◆ **Task to complete**: List every line of the listing below that contains the string "resolution", matching case exactly.

◆ **Given data**:
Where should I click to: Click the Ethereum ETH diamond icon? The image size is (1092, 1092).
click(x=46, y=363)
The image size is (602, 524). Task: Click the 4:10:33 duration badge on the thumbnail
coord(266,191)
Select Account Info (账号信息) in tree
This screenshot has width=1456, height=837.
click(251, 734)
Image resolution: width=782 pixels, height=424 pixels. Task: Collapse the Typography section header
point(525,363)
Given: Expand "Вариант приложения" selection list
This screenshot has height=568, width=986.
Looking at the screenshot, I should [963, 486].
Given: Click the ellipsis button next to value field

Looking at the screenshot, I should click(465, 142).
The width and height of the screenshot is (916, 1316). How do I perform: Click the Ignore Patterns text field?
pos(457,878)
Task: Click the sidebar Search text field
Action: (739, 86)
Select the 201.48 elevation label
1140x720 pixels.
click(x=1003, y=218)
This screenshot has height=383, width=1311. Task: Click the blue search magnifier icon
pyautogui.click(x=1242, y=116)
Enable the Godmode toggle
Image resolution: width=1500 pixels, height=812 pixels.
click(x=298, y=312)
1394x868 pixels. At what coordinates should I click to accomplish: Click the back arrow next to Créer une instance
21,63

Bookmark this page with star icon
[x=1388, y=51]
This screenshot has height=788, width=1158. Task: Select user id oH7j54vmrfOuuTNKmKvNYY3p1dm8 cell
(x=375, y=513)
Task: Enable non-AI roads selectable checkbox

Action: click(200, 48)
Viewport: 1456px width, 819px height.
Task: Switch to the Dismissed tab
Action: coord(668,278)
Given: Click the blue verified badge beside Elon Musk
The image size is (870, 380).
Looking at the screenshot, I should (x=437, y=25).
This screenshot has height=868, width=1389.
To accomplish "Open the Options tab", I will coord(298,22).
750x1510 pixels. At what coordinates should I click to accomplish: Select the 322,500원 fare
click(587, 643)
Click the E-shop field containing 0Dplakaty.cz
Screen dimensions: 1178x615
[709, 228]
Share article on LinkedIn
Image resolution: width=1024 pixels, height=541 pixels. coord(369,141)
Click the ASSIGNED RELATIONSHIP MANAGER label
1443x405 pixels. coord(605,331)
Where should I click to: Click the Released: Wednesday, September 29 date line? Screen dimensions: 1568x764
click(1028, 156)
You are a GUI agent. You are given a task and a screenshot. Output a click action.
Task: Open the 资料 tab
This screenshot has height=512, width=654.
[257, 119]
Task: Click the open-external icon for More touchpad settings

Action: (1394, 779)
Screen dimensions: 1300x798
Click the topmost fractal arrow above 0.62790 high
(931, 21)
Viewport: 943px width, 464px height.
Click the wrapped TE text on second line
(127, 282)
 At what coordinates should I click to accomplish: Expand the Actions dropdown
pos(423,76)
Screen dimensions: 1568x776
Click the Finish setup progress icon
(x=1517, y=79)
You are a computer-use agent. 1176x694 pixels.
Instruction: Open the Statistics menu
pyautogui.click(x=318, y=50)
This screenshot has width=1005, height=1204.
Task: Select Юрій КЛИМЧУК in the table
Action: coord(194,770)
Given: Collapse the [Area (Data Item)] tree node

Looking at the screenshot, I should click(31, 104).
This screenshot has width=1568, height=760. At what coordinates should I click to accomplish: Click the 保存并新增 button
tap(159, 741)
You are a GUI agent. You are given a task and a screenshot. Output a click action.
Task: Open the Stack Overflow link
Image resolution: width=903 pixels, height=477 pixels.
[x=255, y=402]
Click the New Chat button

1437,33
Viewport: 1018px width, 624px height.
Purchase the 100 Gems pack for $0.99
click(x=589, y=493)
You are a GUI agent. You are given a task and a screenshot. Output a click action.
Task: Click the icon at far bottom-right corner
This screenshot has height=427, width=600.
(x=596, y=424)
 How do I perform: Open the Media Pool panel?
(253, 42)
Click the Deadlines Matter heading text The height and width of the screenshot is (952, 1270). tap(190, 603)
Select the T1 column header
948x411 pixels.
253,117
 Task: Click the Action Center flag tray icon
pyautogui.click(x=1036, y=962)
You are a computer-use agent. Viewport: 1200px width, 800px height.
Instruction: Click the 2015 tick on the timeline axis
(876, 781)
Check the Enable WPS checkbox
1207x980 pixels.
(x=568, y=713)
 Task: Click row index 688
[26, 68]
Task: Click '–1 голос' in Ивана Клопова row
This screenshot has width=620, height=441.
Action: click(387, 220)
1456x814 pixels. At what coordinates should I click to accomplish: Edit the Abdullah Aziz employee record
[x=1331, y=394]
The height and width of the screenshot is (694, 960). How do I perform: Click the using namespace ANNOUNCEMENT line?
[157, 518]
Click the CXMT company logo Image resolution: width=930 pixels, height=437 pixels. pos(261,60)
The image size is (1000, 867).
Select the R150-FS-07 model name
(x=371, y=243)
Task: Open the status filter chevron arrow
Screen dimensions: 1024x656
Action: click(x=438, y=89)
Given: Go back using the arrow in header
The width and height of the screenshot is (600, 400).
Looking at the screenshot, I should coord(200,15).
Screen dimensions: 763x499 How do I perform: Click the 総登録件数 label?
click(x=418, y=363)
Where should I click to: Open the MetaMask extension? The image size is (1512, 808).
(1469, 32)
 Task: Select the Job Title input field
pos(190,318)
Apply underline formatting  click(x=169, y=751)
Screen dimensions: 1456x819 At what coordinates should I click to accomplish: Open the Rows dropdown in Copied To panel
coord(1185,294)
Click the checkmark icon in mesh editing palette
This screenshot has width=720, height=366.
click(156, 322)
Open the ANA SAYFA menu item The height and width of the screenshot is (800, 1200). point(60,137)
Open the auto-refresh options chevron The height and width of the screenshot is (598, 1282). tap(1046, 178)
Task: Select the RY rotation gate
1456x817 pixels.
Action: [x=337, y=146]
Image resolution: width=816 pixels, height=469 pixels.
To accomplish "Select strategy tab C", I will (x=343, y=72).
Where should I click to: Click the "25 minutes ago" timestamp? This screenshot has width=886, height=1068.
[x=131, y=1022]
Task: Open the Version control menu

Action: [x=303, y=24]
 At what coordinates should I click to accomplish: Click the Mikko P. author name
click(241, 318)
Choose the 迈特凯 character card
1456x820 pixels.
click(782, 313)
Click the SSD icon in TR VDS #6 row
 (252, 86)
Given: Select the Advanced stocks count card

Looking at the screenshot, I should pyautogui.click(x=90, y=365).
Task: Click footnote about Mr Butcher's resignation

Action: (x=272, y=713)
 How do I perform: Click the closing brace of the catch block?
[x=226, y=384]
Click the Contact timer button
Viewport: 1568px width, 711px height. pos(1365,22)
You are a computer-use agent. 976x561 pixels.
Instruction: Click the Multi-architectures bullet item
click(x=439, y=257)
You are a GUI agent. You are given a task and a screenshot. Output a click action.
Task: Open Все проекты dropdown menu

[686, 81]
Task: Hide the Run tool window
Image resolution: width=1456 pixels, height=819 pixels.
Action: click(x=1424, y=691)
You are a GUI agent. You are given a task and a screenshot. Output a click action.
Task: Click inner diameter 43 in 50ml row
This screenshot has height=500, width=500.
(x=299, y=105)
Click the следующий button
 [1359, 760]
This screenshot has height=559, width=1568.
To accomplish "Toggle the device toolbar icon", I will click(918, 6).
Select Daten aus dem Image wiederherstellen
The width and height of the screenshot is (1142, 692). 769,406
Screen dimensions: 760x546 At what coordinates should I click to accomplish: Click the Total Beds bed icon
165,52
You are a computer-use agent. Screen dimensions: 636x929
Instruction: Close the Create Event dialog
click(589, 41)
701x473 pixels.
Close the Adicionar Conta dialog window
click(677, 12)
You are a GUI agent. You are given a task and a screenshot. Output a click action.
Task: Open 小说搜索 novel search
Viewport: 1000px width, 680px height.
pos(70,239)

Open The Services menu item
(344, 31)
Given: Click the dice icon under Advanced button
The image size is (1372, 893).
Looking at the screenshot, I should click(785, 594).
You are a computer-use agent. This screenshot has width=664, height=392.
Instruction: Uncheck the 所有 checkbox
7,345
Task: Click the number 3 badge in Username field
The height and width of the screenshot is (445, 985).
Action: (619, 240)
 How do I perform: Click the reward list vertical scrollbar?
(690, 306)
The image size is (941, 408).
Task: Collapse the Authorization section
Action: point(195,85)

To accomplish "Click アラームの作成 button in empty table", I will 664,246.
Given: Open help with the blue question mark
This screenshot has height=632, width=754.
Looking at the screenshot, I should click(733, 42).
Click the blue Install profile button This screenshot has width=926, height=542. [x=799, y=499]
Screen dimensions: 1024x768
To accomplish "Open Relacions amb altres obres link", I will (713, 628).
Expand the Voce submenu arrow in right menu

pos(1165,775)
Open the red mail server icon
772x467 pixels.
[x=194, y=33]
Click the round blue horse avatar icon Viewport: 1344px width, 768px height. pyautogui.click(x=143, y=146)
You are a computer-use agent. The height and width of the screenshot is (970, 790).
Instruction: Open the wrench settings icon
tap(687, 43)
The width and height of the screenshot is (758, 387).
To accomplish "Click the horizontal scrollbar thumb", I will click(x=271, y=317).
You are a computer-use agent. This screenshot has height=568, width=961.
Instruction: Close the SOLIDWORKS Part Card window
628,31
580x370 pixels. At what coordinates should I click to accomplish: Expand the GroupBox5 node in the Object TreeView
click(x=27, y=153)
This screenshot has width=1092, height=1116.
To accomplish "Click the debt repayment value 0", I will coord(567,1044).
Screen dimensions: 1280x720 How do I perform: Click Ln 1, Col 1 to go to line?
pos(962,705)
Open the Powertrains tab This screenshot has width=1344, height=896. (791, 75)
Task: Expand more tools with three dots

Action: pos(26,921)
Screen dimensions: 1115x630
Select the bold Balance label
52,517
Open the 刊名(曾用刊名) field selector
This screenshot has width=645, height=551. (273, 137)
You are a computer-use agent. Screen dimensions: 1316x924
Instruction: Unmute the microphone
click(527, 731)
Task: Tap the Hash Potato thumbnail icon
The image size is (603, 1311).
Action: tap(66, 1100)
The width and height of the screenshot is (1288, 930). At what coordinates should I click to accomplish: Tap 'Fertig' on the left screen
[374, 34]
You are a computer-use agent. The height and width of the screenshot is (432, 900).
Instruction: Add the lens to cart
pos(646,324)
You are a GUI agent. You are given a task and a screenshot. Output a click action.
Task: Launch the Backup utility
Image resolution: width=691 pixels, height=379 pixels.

◆ **Answer for this exercise**:
Image resolution: width=782 pixels, height=424 pixels. Task: Collapse the Typography section header
Image resolution: width=1500 pixels, height=812 pixels.
Image resolution: width=1024 pixels, height=541 pixels. coord(369,141)
Image resolution: width=903 pixels, height=477 pixels.
Click the CXMT company logo Image resolution: width=930 pixels, height=437 pixels. pos(261,60)
Image resolution: width=816 pixels, height=469 pixels.
Image resolution: width=1456 pixels, height=819 pixels.
Image resolution: width=691 pixels, height=379 pixels.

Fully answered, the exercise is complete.